Is Marx the Real King of Pop Culture? You Bet Your Life!

By Buck Wolf

Aug. 13, 2002 --   They claim he's dead. But we know better.

Call it a conspiracy. A Marxist conspiracy. But I saw Groucho Marx dashing through a hotel gift shop last weekend in Saranac Lake, N.Y., chomping on an oversized cigar.

I admit I'd just driven 300 miles through the night and I may have been high from the smell of scented candles. But I swear, Groucho lives.

There we stood, eye to eye. He cocked his legendary greasepaint brow and said, "I never forget a face … But in your case, I'll make an exception."

Sure, I've heard that line before. Who hasn't? But it's a Groucho original. The king of put downs put me down. Insulted by the master! What an honor!

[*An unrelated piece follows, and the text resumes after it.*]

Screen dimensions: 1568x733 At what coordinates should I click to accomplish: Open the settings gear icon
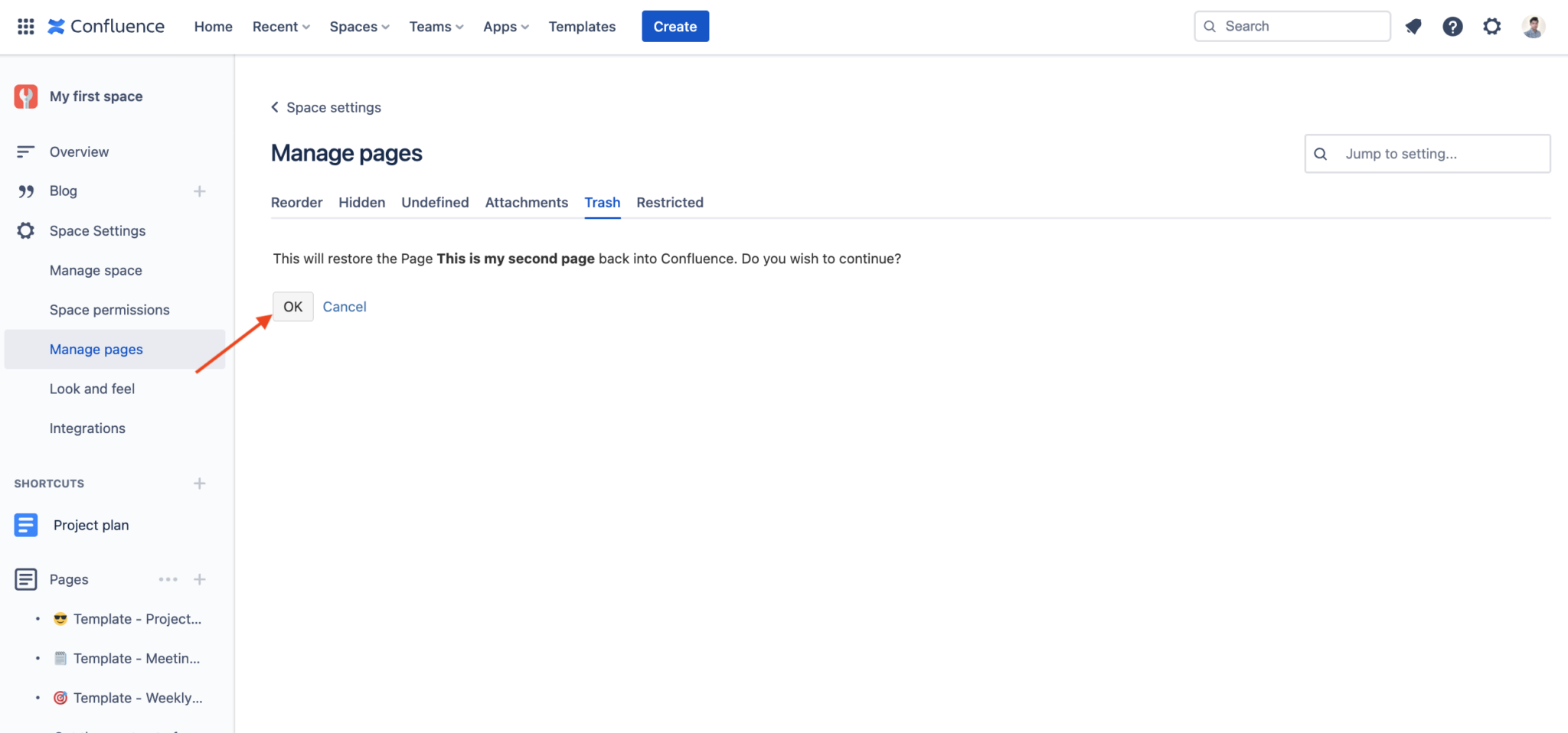tap(1492, 25)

"I can't believe it!" I gushed. "I'm talking with the great Groucho Marx! Are you really alive?"

Groucho, as always, seemed underwhelmed, his great mustache dripping with contempt. "You've got the mind of a 4-year-old boy," he said, stalking off. "And I bet he was glad to get rid of it!"

And before I could say, "Hello, I must be going," he was gone.

Was I crazy? Certainly, scads of Presley fans regularly experience "Elvis sightings." One minute he's pumping gas in Montana, then he's munching on a Big Mac in Oklahoma, or bargain hunting at a Target.

According to news reports, Groucho had died on Aug. 19, 1977, just three days after Elvis. But if one man could leading a secret life, why can't it be a double death hoax? Call Oliver Stone! I think I've plotted his next movie, Elvis and Groucho Lost in America.

Groucho's Terrible Timing

If Groucho really did die, he picked a lousy time to do it. And that's funny, considering the comic was known for his great timing.

In life, he graced the cover of Time twice — once in 1932 and again in 1951. Yet editors pushed his obituary (a few measly lines) to the back of the magazine, to make way for Elvis. To quote Groucho: "If that isn't an insult, I don't know what is."

Now, each year, thousands of Presley pilgrims flock to Graceland to mark the anniversary of his death and the news media rehashes the well-worn details of his life.

What about Groucho? It seems we give short shrift to the comic master who once said, "I'd never join a club that would have me as a member." And that's just one of many Groucho-isms.

Woody Allen used that that line in Annie Hall to describe why his relationships always fail. After all, how could he like a woman who likes him? A fair point.